Imagine these lines in the tragedies of Aeschylus! Or Euripides! Reading other playwrights, especially the Greeks, makes me fully appreciate how unusual it is that Shakespeare mixes the tragic and the comic, the high and the low.
Aristophanes also makes me realise how “clean” the plays of Molière are—this is not a complaint—Aristophanes is very funny and Women at Thesmophoria Festival is a light-hearted farce.
3/ Like the Elizabethans, the ancient Greeks only had male actors playing all the roles, so Mnesilochus pretending to be a woman or even reenacting Helen reuniting with Menelaus is, when we think about it, not that different from what the Greeks were doing with the female roles in the tragedies.
There is also another layer of comedy: when Cleisthenes appears and says there’s a spy at the meeting, the women all look at each other and try to find out which one is the man, but to Aristophanes’s audience, they were all men.
4/ This makes me curious:
“WREATH SELLER […] My husband died in Cyprus, leaving me with five small children whom I struggled to maintain by weaving wreaths of myrtle for the market and have kept them all alive—at least half and half. But now this fellow in his tragedies has made people believe that the gods don’t exist and my sales in consequence have halved…”
Euripides tends to depict the gods as capricious and cruel; in some cases, such as Electra, he removes the gods except as deus ex machina at the end, Electra and Orestes themselves choose to kill Clytemnestra without an order or oracle from Apollo; so I’m quite curious about the Greeks’ reception of that.
Another thing is that in The Bacchae, Dionysus persuades Pentheus to dress up as a woman to spy on the women, only for him to be brutally killed and torn limb from limb by the women in frenzy, including his own mother.
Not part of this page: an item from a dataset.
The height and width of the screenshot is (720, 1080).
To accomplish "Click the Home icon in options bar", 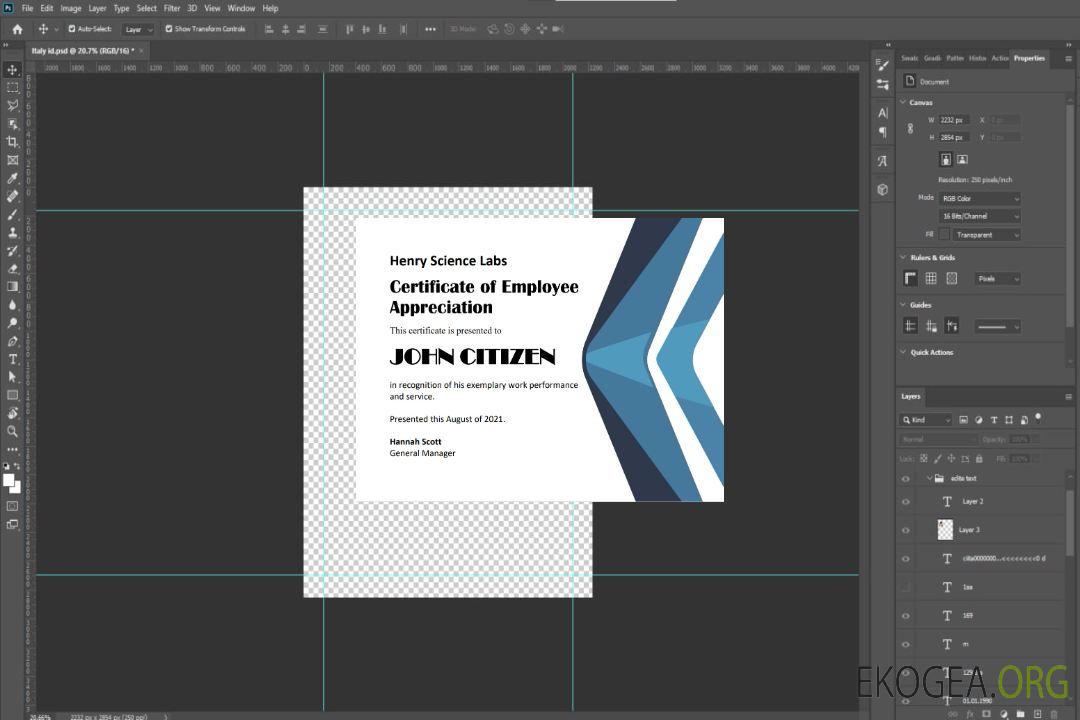I will coord(17,29).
I can’t help thinking if Euripides simply borrows the idea because “all this female frippery reveals/ to passersby the depths of your depravity”, or there is some deeper meaning that I have missed, considering that Women at Thesmophoria Festival has an appearance of Euripides as a character and Dionysus in his play is the god of drama.
I think when one considers both plays were written during the Peloponnesian War & gender roles were fraying, a man in drag would've been a stand-in for civic hubris.
ReplyDeleteWas Euripedes aiming to show how futile rationalism is sans humility? Also, war exposed the limits of logic & order.
In everyday Athenian society, cross-dressing outside of Dionysian ritual — like Oschophoria — would have been most scandalous, but paradoxically, the Greeks thought that by structuring ecstatic dissolution they could safeguard what threatened their polis, & I imagine denying the irrational was seen as arrogant & would be their undoing.